95.1. En el Nombre del Padre, y del Hijo, y del Espíritu Santo.
95.2. Tu oración es pequeña; eso es verdad. Pero unida a la oración de la Iglesia es muy grande. Y para que descubras el valor de esta oración de la Iglesia, hoy quiero hablarte.
95.3. Lo primero que debes saber a este respecto es que, si el mundo no ha muerto de frío, se debe a que hay hogueras de amor encendido. Pues bien, todo el fuego que arde o que llegue a arder en la faz de la tierra tuvo y tiene su comienzo en aquella llamarada de la que dijo Cristo: «He venido a arrojar un fuego sobre la tierra…» (Lc 12,49), promesa que cumplió a cabalidad cuando «Se les aparecieron unas lenguas como de fuego que se repartieron y se posaron sobre cada uno de ellos» (Hch 2,3).
95.4. Esto significa que la Santa Iglesia es ministra de esa llamarada que es el amor de Cristo por la salvación del mundo. Por eso en Ella, particularmente en su plegaria, el Espíritu extiende sus ígneos efectos a todos los hombres, por ministerio de los creyentes.
95.5. Y bien que es necesario este fuego, pues sin él es imposible cambiar la forma horrenda del corazón humano, que se ha hecho insensible y deforme como un cacharro oxidado y viejo. Si no le calientas hasta el punto de fundición podrás partirlo, pero no cambiarlo. Con fuego, en cambio, es posible quitarle la escoria y devolverle su esplendor primitivo, y aún mayor.
95.6. Y el fuego es también el que funde los corazones en uno solo, haciendo de diversos pueblos una sola raza y nación. Y fuego es lo que sienten los que aman, cuando el intenso palpitar de la sangre les da una belleza natural y un calor inconfundible.
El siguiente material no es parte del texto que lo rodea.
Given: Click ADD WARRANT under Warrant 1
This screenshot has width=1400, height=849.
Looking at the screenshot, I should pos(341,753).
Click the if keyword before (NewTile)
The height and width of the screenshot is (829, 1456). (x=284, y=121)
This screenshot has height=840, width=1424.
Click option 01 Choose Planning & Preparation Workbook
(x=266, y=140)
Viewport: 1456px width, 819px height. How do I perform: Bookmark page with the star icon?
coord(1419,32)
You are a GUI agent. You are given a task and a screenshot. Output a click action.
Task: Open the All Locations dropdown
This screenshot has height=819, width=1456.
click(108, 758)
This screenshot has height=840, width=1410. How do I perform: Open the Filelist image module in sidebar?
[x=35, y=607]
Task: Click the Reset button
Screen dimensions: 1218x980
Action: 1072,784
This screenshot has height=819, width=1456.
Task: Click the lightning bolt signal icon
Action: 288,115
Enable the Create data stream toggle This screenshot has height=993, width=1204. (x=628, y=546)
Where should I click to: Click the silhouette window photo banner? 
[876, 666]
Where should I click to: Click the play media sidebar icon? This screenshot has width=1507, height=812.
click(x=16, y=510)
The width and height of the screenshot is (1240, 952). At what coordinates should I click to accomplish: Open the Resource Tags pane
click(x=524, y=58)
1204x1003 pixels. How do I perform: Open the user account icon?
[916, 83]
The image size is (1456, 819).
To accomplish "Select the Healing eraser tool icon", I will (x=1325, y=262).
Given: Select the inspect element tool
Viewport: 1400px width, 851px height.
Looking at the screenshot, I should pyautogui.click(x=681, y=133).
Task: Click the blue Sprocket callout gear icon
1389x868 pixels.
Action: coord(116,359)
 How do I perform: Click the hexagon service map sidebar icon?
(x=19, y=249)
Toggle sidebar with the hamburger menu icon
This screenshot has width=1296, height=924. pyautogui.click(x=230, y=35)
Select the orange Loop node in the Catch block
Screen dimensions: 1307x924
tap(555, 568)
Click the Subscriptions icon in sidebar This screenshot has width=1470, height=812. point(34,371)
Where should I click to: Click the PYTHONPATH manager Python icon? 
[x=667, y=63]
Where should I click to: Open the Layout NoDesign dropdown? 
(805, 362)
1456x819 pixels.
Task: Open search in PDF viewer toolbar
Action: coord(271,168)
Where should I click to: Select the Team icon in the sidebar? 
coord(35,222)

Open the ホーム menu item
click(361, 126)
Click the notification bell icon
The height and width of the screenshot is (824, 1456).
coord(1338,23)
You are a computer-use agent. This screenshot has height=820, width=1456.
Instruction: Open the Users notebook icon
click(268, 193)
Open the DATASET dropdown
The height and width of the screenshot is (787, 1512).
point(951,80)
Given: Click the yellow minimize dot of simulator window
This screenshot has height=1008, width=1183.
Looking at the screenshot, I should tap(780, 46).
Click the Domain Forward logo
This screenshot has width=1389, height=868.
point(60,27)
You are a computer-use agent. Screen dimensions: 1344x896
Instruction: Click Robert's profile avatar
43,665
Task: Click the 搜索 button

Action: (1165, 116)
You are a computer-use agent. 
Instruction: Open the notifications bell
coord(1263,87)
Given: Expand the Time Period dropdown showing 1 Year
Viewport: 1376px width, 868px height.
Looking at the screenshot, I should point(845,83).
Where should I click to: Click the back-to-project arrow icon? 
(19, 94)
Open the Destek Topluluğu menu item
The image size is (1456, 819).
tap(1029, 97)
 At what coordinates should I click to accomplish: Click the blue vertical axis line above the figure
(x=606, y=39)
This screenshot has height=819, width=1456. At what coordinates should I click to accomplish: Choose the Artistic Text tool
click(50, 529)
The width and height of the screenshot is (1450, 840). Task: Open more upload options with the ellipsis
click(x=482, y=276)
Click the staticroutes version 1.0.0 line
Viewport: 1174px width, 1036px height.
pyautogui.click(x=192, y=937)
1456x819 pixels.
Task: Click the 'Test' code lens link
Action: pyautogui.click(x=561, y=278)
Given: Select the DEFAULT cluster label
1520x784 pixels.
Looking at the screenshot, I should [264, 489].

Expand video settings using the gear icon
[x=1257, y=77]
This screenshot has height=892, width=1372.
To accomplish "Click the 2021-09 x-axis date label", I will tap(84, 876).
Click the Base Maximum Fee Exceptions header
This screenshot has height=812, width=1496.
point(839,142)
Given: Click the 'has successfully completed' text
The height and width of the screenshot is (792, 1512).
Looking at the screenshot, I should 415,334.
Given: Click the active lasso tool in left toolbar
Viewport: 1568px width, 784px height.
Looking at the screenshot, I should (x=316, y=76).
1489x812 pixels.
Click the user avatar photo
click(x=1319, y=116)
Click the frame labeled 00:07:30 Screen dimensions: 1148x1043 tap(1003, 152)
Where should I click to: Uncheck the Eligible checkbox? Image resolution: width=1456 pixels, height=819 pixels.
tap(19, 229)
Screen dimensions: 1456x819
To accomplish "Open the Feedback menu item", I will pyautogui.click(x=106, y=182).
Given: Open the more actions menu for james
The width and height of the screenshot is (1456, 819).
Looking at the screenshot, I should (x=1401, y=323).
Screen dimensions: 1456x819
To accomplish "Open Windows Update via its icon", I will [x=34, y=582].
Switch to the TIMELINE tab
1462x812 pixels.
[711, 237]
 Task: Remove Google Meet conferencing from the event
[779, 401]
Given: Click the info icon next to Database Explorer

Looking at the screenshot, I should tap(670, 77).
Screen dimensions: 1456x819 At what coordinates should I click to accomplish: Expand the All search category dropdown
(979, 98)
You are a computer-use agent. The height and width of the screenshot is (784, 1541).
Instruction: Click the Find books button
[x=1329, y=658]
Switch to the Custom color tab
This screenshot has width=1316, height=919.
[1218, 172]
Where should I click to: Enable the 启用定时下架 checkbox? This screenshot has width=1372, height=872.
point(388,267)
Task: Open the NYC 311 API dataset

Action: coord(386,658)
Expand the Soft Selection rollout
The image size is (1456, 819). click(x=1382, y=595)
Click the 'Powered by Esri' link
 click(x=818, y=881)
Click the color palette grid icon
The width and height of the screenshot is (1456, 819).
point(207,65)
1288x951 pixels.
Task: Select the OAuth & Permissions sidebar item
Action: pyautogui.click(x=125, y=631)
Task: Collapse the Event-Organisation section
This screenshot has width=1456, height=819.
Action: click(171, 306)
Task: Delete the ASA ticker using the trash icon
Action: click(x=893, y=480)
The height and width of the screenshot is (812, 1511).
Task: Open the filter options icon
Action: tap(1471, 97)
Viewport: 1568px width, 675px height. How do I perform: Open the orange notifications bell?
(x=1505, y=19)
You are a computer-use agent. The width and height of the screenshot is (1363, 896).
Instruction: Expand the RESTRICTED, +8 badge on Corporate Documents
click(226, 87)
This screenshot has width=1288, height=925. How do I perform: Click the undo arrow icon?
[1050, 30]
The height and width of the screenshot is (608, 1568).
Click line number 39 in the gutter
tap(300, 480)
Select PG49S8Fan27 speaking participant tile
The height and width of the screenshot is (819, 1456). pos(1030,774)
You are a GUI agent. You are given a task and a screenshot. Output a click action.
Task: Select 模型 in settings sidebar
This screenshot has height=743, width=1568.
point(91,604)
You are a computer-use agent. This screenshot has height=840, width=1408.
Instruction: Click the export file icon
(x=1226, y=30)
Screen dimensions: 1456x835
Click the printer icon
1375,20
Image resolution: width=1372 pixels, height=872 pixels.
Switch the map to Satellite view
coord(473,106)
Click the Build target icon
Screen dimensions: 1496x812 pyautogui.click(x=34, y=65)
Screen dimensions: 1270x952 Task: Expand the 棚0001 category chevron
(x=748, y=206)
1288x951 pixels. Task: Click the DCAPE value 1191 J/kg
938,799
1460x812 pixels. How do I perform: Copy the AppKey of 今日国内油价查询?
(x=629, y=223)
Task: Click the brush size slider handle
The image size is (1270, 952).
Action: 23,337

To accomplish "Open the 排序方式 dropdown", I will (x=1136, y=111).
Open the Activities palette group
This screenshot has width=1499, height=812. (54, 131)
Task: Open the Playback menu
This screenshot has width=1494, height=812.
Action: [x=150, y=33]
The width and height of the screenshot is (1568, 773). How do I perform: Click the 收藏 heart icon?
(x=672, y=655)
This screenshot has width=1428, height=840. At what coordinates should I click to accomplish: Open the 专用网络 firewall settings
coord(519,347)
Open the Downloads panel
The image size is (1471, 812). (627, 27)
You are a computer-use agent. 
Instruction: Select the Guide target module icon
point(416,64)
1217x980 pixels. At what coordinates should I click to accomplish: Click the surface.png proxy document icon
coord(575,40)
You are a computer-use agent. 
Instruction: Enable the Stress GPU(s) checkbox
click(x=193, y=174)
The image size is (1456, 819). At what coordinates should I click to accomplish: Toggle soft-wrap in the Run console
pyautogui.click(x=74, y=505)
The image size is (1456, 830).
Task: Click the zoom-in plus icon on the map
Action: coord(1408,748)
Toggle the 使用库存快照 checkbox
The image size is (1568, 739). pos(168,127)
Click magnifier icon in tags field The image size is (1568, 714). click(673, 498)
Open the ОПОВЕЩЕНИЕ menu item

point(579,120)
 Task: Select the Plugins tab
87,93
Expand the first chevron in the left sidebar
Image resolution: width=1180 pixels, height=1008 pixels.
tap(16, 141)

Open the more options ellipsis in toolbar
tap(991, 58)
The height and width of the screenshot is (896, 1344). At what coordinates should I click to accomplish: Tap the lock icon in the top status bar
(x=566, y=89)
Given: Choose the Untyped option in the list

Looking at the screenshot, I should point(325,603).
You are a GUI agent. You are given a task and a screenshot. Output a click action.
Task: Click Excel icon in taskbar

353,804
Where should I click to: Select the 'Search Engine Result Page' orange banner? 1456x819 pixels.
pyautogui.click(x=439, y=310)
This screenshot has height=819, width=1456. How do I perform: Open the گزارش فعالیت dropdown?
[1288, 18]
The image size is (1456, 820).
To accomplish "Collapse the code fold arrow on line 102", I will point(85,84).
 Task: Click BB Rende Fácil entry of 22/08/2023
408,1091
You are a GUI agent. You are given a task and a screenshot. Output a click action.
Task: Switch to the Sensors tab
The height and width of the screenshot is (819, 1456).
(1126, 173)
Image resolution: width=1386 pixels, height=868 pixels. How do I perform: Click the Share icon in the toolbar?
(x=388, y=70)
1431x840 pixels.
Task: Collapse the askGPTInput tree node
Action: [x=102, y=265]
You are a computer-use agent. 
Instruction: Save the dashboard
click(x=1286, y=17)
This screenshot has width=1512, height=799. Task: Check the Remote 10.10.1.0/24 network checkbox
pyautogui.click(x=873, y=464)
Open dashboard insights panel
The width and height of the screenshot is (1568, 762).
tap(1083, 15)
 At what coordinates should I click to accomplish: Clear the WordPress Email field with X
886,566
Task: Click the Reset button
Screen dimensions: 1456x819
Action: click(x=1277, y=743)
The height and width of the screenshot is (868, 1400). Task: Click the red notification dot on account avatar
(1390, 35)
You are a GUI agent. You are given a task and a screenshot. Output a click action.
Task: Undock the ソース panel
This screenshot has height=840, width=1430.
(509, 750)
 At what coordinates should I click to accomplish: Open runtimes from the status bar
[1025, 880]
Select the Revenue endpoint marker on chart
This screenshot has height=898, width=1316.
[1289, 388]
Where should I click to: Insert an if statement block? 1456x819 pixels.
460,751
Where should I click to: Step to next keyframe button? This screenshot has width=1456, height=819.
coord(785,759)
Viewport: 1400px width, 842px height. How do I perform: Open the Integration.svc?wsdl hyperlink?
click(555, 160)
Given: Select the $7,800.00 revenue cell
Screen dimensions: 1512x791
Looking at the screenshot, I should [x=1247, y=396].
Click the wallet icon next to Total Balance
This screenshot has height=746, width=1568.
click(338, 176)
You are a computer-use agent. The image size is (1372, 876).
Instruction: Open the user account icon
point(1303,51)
Y fuego es lo que vio Isaías que ardía en los Cielos, de donde vino aquel querubín con un ascua encendida (Is 6,6); de donde también vino aquella extraña llamarada que no consumía a la zarza que embellecía (Éx 3,2). Y fuego fue la respuesta a la necesidad del pueblo de verse protegido de noche, cuando Dios dispuso que esa columna singular venciera las tinieblas del desierto (Éx 13,21-22; 14,24). Y fuego fue la respuesta a la súplica quemante de Elías (1 Re 18,24.38), con lo que, por una vez, fue confirmada la fe del voluble y veleidoso pueblo.
95.7. Ese es el fuego que arde en la Iglesia. ¡Es tan bello! Cuando la Iglesia peregrina ora se asemeja a Jesús en su transfiguración (Mc 9,2-3): sus vestidos se vuelven de blanco resplandeciente, y la voz del Padre se deja oír.
95.8. No es para menos: orar con otros, sea que estén ante tus ojos o que ni siquiera los puedas ver, es un verdadero sacrificio, porque te hace salir de ti y de tu mundo de intereses, y te hace participar en algo del amor que Cristo tiene a la gloria de Dios Padre a través de la ora magna de vuestra propia salvación. Cada minuto de oración, pues, es un minuto más de cristificación.
95.9. Entra con amor, hermano, en los caminos del Fuego Divino, de modo que tu tibieza sea remediada por el fervor de algún Ángel o de algún bautizado. Tan grande fue la providencia de Cristo para ti y tus hermanos, que en verdad te digo: todo está dispuesto para que tengas vida, y vida abundante (Jn 10,10).
95.10. Deja que te invite a la alegría. Dios te ama; u amor es eterno.